### Page text:

On 1/22/25 5:37 PM, Taylor Blau wrote:
> On Fri, Dec 20, 2024 at 05:19:54PM +0000, Derrick Stolee via GitGitGadget wrote:
>> Create a third name hash function and extend the '--name-hash-version'
>> option in 'git pack-objects' and 'git repack' to understand it. This
>> hash version abandons all efforts for locality and focuses on creating a
>> somewhat uniformly-distributed hash function to minimize collisions.
>>
>> We can observe the effect of this collision avoidance in a large
>> internal monorepo that suffered from collisions in the previous
>> versions. The updates to p5314-name-hash.sh show these results:
>>
>> Test                               this tree
>> --------------------------------------------------
>> 5314.1: paths at head                       227.3K
>> 5314.2: distinct hash value: v1              72.3K
>> 5314.3: maximum multiplicity: v1             14.4K
>> 5314.4: distinct hash value: v2             166.5K
>> 5314.5: maximum multiplicity: v2               138
>> 5314.6: distinct hash value: v3             227.3K
>> 5314.7: maximum multiplicity: v3                 2
>>
>> These results demonstrate that of the 227,000+ paths, nearly all of them
>> find distinct hash values. The maximum multiplicity is 2, improved from
>> 138 in the v2 hash function. The v2 hash function also had only 166K
>> distinct values, so it had a wide spread of collisions.
> 
> I had a little trouble reading this section of the commit message. I
> think the framing makes sense (v2 has collisions which can impact pack
> generation time and/or size), but this section explains v3 I think one
> level too deep.
> 
> This comparison (and the one below it for v3) shows a reduction in
> distinct hash values and the maximum multiplicity (I'm assuming for
> colliding hash values, in which case I might suggest renaming it as
> "maximum collisions").
> 
> But I imagine that many readers will primarily care about the effect of
> the new hash function on pack generation time and size. You show that
> below, but I think that it should potentially appear earlier in the
> commit message.
> 
> Alternatively, you could consider leaving the time/size table alone
> where it is, and devote an extra sentence or two to explaining the
> impact on repacking time/size that the two metrics above (distinct hash
> values, multiplicity/collisions) have on the repacking time/size.

### Required task 1:
Update the rows from the first row through the line containing "Click the Подробнее", both included, replacing "fileshare" with "file share" and leaving everything else unchanged.

### Materials provided:
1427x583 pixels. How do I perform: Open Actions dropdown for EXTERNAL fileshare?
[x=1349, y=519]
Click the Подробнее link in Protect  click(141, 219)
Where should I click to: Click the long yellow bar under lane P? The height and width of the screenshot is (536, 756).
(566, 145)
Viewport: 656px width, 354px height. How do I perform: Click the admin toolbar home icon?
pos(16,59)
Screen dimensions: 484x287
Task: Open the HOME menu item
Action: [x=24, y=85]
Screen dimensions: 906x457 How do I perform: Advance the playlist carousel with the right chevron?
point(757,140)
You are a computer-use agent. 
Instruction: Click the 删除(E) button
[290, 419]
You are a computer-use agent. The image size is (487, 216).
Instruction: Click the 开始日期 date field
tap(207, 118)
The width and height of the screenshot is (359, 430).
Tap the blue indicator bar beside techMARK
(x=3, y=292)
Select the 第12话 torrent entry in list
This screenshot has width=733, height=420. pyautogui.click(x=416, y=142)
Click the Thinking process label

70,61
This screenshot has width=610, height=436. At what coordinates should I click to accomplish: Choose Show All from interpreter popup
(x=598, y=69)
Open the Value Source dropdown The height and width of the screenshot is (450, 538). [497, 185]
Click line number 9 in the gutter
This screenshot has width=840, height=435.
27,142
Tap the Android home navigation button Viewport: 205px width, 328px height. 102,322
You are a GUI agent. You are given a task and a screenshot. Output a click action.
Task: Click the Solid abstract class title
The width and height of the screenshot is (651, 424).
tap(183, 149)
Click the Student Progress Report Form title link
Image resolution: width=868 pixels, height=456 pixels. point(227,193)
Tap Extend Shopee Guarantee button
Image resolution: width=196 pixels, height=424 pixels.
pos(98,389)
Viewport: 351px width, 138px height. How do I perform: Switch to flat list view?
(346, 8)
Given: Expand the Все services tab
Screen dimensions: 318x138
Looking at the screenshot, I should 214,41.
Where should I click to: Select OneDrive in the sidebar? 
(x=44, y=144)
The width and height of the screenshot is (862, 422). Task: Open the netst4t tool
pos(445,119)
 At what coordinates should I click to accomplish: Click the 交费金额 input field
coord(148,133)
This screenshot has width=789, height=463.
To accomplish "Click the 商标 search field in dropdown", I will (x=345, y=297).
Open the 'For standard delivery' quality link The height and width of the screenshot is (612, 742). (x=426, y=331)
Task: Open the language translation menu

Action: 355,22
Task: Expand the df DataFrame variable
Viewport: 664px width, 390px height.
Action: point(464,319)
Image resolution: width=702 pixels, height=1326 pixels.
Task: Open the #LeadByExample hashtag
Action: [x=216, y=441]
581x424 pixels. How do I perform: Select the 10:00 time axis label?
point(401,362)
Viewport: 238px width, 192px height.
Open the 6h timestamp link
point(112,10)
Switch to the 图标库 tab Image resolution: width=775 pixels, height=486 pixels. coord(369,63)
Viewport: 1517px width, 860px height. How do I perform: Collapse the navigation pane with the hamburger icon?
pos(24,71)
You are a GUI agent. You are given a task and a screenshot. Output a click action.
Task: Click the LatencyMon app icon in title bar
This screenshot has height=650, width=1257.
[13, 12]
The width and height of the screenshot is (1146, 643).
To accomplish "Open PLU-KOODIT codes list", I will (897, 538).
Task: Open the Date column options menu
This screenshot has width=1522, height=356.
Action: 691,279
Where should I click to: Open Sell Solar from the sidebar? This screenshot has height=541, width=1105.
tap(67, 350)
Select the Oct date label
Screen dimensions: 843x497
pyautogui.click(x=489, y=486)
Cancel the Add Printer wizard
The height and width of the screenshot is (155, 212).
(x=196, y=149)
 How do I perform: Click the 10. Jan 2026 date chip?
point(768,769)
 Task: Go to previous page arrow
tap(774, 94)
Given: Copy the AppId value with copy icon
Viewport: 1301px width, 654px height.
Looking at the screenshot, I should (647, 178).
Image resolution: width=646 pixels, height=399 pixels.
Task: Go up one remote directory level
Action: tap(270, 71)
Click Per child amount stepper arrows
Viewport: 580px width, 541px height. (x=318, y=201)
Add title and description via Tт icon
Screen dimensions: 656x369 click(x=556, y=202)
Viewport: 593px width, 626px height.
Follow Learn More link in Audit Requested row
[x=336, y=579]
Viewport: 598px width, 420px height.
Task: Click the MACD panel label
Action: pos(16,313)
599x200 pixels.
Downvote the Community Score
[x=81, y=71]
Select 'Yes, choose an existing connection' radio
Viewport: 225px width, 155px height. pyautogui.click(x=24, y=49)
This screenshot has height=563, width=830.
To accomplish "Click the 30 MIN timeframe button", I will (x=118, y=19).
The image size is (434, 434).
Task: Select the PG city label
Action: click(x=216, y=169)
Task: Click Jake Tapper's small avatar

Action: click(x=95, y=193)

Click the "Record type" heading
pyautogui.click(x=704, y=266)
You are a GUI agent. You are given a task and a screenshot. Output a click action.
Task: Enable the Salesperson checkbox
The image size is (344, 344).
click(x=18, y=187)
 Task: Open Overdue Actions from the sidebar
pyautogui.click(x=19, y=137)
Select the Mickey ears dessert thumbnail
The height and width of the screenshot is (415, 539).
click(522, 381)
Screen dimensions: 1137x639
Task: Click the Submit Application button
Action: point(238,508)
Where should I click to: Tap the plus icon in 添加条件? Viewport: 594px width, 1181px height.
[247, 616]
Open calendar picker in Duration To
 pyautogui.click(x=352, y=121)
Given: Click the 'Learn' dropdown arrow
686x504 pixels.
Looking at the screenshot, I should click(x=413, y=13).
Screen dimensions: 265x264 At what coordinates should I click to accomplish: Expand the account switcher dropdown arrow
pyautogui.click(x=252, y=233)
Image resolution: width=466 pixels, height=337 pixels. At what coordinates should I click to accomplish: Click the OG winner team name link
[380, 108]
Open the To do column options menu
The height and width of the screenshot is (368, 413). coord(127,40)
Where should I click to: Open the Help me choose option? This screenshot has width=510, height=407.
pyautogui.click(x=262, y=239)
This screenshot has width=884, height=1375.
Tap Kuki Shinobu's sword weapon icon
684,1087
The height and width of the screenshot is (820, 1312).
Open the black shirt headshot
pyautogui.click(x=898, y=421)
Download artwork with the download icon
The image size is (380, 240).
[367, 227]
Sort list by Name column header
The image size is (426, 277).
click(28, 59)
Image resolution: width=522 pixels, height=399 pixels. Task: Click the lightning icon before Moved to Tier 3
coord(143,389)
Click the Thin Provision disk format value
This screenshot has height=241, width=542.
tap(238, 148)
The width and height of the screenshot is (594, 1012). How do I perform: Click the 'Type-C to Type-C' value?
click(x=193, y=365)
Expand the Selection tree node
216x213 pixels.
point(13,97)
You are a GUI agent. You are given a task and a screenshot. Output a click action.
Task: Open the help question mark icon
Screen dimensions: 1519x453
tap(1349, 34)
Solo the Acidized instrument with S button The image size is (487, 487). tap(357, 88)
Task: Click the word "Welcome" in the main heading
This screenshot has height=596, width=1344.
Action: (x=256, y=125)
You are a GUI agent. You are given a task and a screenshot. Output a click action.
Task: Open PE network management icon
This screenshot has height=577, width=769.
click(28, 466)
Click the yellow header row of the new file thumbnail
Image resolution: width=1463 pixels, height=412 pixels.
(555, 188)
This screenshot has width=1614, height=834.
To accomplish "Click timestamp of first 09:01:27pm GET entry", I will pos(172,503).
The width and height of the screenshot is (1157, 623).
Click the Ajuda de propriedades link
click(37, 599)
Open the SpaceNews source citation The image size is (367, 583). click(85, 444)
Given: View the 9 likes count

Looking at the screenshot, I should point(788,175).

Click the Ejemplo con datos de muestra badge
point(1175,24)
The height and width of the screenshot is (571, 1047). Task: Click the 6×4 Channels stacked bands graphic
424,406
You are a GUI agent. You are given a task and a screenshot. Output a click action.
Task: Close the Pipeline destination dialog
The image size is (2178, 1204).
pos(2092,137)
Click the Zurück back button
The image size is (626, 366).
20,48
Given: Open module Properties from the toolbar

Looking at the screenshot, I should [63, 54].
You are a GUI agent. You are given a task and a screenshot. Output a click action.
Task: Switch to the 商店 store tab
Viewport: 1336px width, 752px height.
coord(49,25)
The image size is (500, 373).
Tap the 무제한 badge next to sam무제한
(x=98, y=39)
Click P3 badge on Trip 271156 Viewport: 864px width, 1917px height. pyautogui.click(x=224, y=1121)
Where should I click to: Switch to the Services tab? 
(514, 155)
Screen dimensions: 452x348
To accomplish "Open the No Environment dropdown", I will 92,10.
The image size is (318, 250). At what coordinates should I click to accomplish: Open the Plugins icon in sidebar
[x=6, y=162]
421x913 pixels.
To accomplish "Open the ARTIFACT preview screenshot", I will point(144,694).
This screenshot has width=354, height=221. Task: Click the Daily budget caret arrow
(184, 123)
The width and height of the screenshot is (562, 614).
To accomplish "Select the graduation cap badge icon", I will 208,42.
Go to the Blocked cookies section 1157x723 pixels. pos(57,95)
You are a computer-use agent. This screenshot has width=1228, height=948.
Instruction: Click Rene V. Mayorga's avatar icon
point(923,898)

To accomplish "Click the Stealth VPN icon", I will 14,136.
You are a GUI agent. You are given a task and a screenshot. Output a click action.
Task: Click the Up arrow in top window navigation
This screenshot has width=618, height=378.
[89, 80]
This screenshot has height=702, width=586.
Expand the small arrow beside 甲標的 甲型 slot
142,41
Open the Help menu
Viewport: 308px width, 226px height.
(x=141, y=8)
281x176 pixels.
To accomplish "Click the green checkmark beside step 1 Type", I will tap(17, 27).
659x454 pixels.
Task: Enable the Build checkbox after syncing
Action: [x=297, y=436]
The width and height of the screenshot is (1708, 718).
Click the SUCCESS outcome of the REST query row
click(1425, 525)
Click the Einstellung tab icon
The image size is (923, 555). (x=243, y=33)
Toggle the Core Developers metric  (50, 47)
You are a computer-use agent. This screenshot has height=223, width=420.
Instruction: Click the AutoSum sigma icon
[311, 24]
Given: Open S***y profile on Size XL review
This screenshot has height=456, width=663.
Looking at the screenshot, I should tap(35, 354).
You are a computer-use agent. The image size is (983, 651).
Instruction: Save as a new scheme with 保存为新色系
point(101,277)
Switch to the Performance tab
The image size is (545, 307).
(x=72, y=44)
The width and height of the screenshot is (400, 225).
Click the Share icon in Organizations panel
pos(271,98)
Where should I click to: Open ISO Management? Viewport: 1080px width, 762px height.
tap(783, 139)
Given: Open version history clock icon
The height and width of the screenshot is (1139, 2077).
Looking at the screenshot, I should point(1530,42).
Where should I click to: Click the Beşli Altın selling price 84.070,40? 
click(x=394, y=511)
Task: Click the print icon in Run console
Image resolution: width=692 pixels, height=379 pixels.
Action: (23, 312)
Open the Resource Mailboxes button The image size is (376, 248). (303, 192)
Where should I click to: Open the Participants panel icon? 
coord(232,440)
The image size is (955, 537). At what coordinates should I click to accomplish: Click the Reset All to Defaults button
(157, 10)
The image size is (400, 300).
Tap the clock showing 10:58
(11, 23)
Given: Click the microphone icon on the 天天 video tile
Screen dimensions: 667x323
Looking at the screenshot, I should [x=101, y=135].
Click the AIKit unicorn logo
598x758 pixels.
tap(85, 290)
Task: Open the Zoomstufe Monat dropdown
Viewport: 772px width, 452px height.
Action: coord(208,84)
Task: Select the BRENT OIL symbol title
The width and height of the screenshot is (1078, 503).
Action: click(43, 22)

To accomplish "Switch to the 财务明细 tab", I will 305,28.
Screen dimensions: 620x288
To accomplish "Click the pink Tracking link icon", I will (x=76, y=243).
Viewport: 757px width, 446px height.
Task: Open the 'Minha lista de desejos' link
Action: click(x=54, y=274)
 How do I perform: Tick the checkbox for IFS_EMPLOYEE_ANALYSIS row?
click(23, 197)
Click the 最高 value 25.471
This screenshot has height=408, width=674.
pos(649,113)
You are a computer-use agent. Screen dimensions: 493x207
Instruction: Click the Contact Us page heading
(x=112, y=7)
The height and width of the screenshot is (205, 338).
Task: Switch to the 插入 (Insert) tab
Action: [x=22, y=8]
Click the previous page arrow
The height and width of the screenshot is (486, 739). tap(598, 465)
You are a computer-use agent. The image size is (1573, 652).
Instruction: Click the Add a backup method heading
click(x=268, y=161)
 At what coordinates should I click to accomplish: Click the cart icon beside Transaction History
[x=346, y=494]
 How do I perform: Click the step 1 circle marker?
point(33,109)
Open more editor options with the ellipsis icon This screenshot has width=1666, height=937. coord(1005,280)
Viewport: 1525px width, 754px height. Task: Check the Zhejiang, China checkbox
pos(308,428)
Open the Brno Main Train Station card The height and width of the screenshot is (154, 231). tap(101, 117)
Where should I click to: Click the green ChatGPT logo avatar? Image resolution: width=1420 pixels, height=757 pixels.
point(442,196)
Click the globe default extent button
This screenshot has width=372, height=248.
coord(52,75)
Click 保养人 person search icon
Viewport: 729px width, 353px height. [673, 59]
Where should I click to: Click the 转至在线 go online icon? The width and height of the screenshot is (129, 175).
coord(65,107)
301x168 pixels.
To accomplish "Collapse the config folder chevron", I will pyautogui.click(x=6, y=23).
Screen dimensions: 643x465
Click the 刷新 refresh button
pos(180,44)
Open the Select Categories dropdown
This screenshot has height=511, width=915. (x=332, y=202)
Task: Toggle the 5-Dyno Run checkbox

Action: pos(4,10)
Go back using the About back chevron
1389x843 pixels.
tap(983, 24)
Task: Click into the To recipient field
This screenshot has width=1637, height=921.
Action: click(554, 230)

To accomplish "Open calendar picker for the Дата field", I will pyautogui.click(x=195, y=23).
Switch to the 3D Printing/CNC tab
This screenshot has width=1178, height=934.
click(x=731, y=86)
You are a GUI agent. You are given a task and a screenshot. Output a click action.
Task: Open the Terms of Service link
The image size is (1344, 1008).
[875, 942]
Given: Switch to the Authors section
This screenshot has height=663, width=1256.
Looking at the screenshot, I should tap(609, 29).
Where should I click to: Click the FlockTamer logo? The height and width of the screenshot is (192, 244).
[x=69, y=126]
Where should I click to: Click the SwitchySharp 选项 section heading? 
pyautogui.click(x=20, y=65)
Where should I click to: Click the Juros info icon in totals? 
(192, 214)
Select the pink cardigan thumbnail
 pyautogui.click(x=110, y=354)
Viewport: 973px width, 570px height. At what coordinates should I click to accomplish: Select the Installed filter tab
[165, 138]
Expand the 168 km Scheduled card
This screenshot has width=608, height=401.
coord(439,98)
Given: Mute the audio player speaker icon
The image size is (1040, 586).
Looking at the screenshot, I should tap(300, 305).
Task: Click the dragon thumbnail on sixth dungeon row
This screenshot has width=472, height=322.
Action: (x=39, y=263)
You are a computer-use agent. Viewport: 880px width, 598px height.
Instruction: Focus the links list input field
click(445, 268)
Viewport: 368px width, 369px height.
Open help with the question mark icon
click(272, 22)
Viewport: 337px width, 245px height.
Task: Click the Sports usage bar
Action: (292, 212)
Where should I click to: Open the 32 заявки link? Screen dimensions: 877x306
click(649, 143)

### Required task 2:
Continue the mailing-list reply about the third name hash function from the point where it stops.

### Exercise result 1:
1427x583 pixels. How do I perform: Open Actions dropdown for EXTERNAL file share?
[x=1349, y=519]
Click the Подробнее link in Protect  click(141, 219)

### Exercise result 2:
> 
>> A more modest improvement is available in the open source fluentui repo
>> [1] with these results:
>>
>> Test                               this tree
>> --------------------------------------------------
>> 5314.1: paths at head                        19.5K
>> 5314.2: distinct hash value: v1               8.2K
>> 5314.3: maximum multiplicity: v1               279
>> 5314.4: distinct hash value: v2              17.8K
>> 5314.5: maximum multiplicity: v2                44
>> 5314.6: distinct hash value: v3              19.5K
>> 5314.7: maximum multiplicity: v3                 1
>>
>> [1] https://github.com/microsoft/fluentui
>>
>> However, it is important to demonstrate the effectiveness of this
>> function in the context of compressing a repository. We can use
>> p5313-pack-objects.sh to measure these changes. I will use a simplified
>> table summarizing the output of that performance test.
>>
>>   | Test      | V1 Time | V2 Time | V3 Time | V1 Size | V2 Size | V3 Size |
>>   |-----------|---------|---------|---------|---------|---------|---------|
>>   | Thin Pack |  0.37 s |  0.12 s |  0.07 s |   1.2 M |  22.0 K |  20.4 K |
>>   | Big Pack  |  2.04 s |  2.80 s |  1.40 s |  20.4 M |  25.9 M |  19.2 M |
>>   | Shallow   |  1.41 s |  1.77 s |  1.27 s |  34.4 M |  33.7 M |  34.8 M |
>>   | Repack    | 95.70 s | 33.68 s | 20.88 s | 439.3 M | 160.5 M | 169.1 M |
> 
> OK, now we get to the chart that I demonstrates the effects of each hash
> function on the most externally visible effects. Are these measurements
> taken from the fluentui repo, or somewhere else? In either case, it
> may be worth mentioning.
> 
>> Here, there are some performance improvements on a time basis, and the
>> thin and big packs are somewhat smaller in v3. The shallow and repacked
>> packs are somewhat bigger, though, compared to v2.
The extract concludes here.